In The Washington Quarterly, Alastair Crooke writes:
In his commendably candid interview with Time in January 2010, President Barack Obama noted that managing politics in the Israeli–Palestinian conflict “is just really hard.” The president, however, might well have been speaking about the Middle East as a whole. It is not just the Israeli-Palestinian track that has been difficult, so too have the Iranian and Syrian tracks, where engagement has not taken traction. Iran, Iraq, Israel, Lebanon, Syria—nothing has been exactly easy for US policymakers this past year. To be fair to the president, he has taken office at a time when the whole region is journeying into a new era. In a sense, the president is facing the consequences of three key events that took place in the region more than 20 years ago.
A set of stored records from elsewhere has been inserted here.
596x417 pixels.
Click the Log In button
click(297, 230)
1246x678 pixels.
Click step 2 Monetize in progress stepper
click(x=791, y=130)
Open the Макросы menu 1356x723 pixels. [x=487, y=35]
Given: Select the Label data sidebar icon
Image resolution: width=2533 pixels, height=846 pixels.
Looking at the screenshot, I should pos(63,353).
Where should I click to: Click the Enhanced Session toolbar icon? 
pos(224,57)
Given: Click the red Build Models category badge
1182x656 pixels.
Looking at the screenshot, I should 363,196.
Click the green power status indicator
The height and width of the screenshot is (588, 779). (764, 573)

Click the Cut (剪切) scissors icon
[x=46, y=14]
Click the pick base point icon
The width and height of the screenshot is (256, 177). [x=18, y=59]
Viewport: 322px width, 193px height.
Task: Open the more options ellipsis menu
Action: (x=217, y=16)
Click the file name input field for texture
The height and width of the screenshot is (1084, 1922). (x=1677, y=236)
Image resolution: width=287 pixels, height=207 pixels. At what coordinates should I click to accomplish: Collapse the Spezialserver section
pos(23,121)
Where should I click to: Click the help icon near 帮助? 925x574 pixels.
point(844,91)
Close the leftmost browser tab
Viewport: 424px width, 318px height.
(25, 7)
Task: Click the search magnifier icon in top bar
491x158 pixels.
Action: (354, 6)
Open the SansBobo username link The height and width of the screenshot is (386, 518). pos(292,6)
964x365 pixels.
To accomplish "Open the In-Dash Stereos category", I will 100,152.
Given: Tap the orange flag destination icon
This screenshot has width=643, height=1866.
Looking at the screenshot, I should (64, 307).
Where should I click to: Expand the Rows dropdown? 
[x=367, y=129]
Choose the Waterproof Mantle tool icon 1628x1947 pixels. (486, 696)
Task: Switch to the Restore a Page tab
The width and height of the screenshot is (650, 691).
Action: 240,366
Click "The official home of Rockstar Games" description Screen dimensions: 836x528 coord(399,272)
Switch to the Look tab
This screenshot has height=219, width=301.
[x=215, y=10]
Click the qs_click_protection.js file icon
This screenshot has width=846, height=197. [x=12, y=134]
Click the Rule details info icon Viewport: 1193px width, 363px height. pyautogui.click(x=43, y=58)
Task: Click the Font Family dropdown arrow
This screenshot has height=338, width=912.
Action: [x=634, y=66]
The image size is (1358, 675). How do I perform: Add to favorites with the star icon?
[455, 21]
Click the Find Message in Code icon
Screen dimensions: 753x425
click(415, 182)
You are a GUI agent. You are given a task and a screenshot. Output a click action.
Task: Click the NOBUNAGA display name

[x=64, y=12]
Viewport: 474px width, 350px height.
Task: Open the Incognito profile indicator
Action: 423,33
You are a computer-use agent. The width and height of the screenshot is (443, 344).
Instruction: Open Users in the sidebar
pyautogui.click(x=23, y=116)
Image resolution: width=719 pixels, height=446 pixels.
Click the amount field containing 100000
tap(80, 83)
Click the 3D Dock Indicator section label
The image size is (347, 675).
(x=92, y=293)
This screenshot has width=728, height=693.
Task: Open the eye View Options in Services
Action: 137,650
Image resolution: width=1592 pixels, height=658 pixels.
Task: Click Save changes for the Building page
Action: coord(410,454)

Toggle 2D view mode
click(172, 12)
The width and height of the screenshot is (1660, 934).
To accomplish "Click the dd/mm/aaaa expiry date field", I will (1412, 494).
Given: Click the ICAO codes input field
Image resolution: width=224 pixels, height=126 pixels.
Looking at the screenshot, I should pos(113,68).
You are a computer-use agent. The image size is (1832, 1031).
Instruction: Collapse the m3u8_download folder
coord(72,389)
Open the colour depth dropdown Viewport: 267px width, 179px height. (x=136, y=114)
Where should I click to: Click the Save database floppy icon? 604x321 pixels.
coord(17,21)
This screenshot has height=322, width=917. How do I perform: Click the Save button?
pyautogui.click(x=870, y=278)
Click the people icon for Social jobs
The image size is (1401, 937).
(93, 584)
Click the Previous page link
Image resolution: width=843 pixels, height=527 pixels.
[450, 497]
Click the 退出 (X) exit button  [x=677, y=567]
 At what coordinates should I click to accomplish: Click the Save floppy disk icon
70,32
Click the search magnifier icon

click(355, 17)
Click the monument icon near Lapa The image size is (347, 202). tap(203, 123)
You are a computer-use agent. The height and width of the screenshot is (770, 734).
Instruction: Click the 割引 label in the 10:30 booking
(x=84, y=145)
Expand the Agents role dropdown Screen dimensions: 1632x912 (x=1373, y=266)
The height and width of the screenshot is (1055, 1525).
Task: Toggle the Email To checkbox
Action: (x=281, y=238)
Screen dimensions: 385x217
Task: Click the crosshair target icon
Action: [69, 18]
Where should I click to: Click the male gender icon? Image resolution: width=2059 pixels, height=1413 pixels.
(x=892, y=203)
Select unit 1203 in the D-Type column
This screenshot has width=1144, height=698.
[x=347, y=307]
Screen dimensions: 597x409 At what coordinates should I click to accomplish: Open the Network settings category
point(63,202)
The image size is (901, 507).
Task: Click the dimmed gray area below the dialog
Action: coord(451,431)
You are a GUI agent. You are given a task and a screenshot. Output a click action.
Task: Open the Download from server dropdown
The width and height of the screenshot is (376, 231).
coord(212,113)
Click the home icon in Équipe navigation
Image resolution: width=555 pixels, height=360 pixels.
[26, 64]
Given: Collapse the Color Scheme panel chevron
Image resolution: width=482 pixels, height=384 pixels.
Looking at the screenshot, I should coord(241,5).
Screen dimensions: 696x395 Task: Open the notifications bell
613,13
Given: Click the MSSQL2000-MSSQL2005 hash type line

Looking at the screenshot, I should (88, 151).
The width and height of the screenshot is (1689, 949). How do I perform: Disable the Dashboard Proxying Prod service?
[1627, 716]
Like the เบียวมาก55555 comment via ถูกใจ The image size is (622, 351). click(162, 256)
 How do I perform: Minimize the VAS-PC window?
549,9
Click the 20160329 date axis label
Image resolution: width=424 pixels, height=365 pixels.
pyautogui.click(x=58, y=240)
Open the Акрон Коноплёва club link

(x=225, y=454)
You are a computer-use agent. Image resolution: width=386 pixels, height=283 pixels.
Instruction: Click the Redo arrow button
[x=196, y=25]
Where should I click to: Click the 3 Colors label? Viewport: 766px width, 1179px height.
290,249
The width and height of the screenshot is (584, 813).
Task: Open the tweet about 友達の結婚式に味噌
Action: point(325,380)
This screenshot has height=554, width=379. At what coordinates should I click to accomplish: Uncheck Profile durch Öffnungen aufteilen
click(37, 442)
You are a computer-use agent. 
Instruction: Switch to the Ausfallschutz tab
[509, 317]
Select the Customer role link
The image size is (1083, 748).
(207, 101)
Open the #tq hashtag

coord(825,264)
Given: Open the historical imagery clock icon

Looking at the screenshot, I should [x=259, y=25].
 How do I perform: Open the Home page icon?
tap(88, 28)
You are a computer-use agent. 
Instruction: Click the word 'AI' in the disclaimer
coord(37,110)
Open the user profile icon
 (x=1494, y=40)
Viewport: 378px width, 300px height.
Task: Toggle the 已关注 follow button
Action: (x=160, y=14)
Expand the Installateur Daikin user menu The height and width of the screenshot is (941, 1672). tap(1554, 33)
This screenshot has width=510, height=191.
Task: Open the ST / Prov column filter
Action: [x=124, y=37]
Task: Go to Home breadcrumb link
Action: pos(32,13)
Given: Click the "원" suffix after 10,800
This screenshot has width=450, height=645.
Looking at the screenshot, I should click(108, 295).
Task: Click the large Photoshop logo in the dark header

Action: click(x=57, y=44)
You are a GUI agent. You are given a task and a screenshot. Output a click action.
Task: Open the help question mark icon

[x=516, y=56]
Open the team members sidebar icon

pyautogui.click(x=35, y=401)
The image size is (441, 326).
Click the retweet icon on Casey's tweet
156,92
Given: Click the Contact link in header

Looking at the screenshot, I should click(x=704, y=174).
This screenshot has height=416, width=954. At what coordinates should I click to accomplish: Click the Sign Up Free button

That the dynamics for change arising from this triumvirate of events should have culminated at the outset of Obama’s term is unfortunate. But the reality is that the strategic balance within the Middle East was already tipping. Change on several planes—at conventional state politics, economics, and within Islam—were already underway. The consequence of this is that the United States’ old allies in the ‘‘southern tier’’—namely Egypt and Saudi Arabia—are likely to wield less influence in the future. The ‘‘northern tier’’—which includes Turkey along with Iran, Qatar, Syria, and possibly Iraq and Lebanon—represents the nascent “axis of influence” for the coming regional era, barring war.
The prospective bitter struggle—already begun—over the future of the region, and over the shaping of Islam closely interconnected to the balance of power, will not see a region that becomes any “easier” for the United States to deal with. The question is whether or not the United States can accommodate some of the unfolding changes. As it remains obsessed with dissections of Israeli politics and bilateral relations, can it even recognize the broader regional changes? Will it adjust to them, or will the United States seek to inoculate itself by clinging to nation-state structures from the 1920s?